What is asked: Edit the records below by replacing every occurrence of "plot title" with "chart title", leaving all other text unchanged. Omit the pictures from your answer.

-.-.-

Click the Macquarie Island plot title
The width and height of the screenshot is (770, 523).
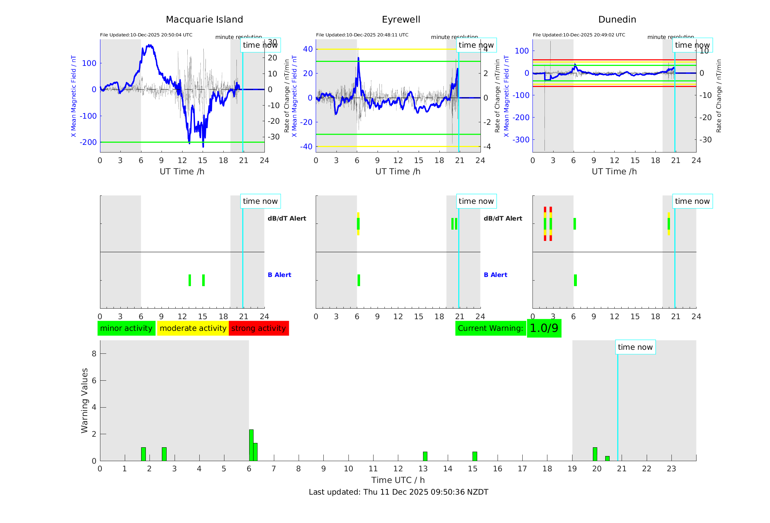click(x=204, y=20)
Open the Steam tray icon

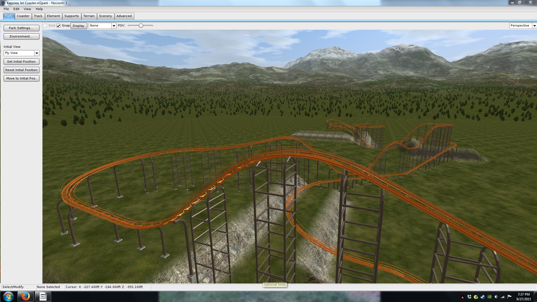point(483,297)
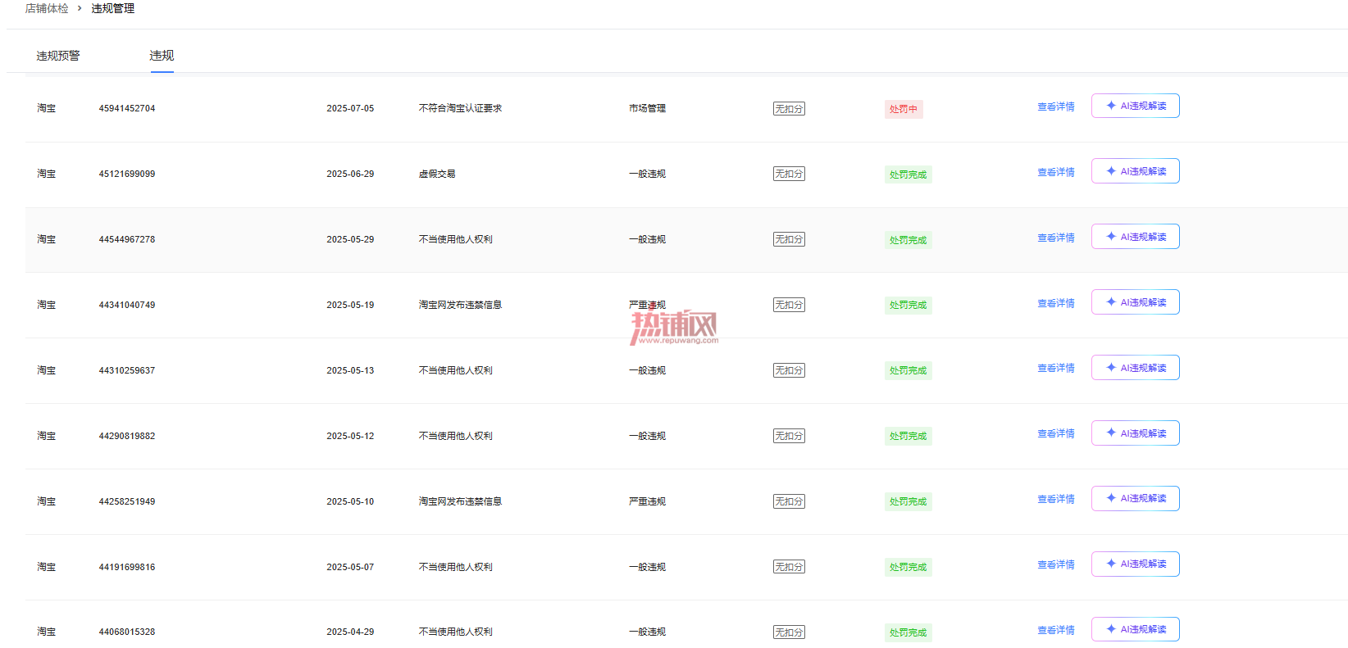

-.-.-

Output:
Click the Macquarie Island chart title
The width and height of the screenshot is (770, 523).
click(x=204, y=20)
Open the Steam tray icon

point(483,297)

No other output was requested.